Data for this exercise:
■ ■ ■ ■
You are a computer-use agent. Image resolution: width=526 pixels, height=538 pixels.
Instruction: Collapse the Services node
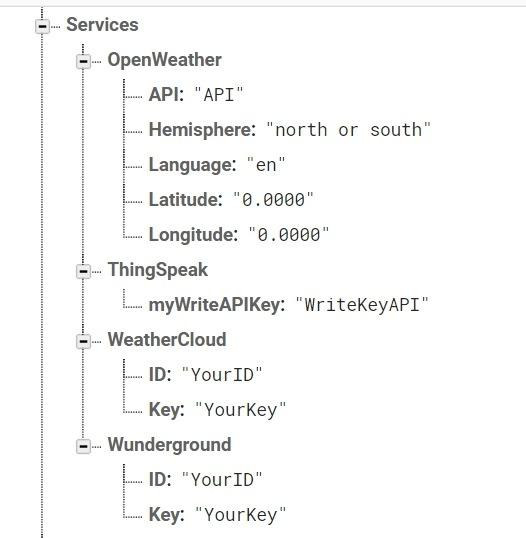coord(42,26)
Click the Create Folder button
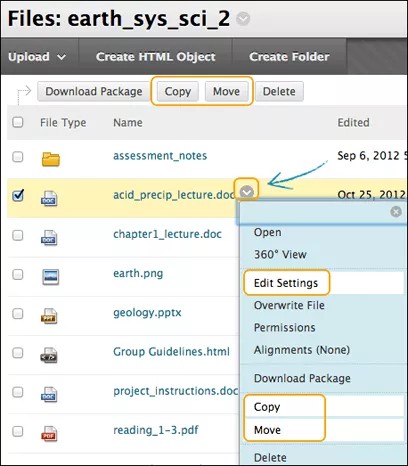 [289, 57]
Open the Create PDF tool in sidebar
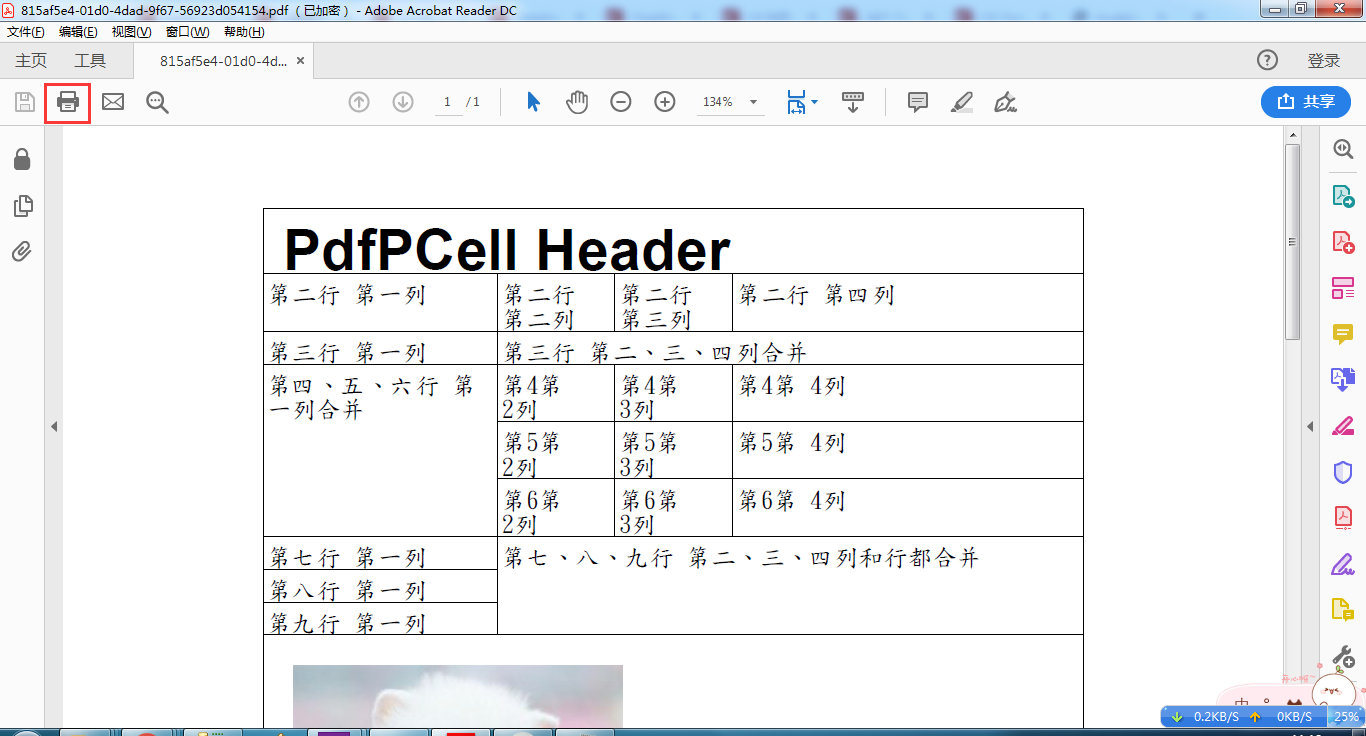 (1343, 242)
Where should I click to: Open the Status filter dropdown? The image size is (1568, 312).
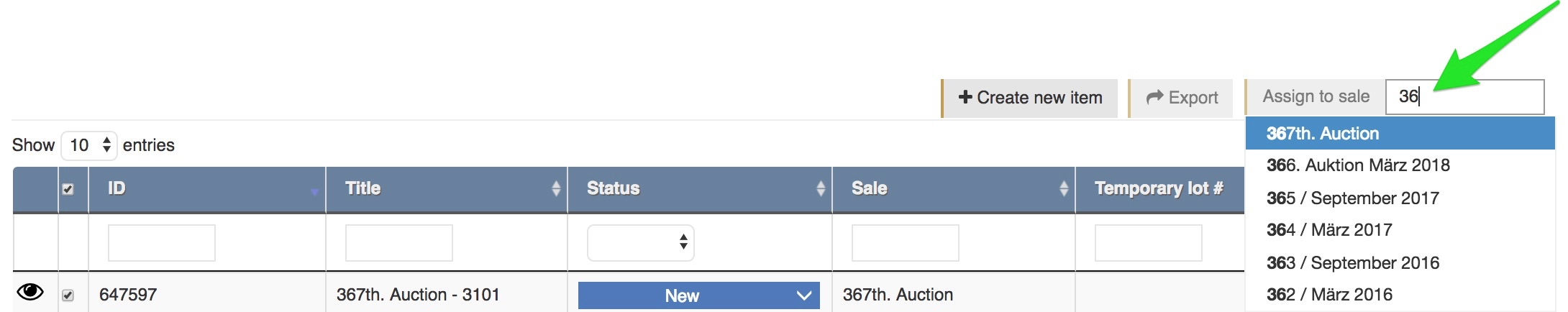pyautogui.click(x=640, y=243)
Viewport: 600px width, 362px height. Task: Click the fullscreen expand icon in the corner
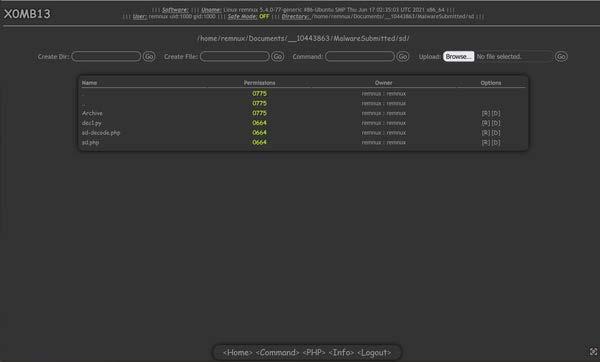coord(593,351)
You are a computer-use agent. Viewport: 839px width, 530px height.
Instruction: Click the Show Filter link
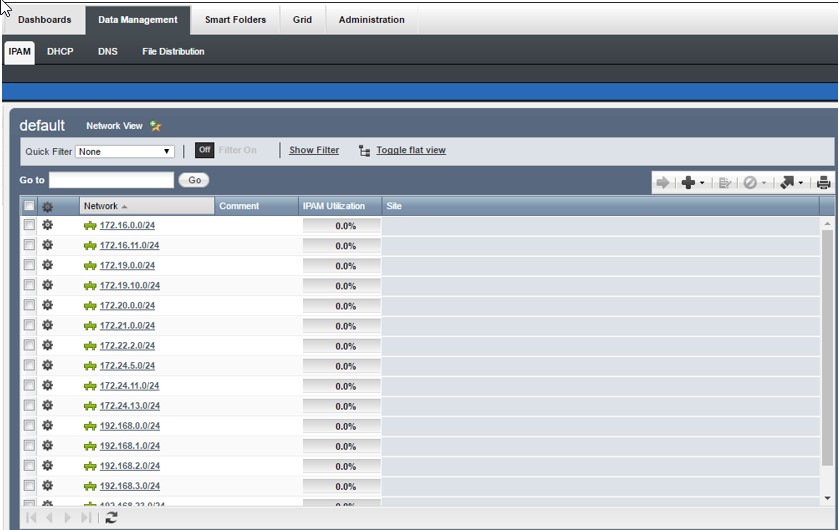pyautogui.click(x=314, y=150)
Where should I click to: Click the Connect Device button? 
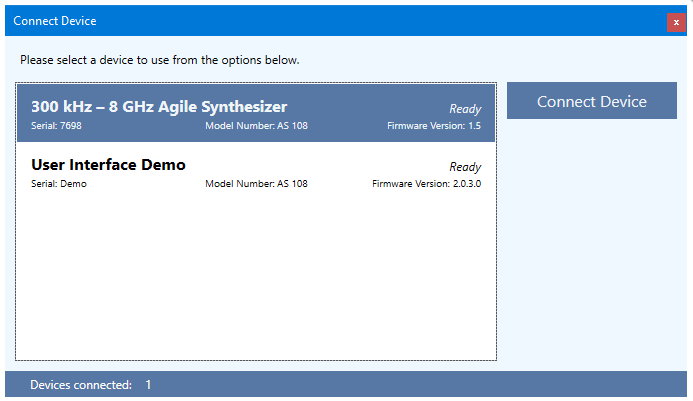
■ ■ ■ ■
What you need to do:
Return the entries above exactly and in full; do not include images.

The answer:
You are a computer-use agent. Image resolution: width=526 pixels, height=538 pixels.
Instruction: Collapse the Services node
coord(42,26)
Click the Create Folder button
 [289, 57]
Open the Create PDF tool in sidebar
 (1343, 242)
Where should I click to: Open the Status filter dropdown? The image size is (1568, 312).
pyautogui.click(x=640, y=243)
Viewport: 600px width, 362px height. Task: Click the fullscreen expand icon in the corner
coord(593,351)
You are a computer-use agent. Viewport: 839px width, 530px height.
Instruction: Click the Show Filter link
pyautogui.click(x=314, y=150)
Where should I click to: Click the Connect Device button? 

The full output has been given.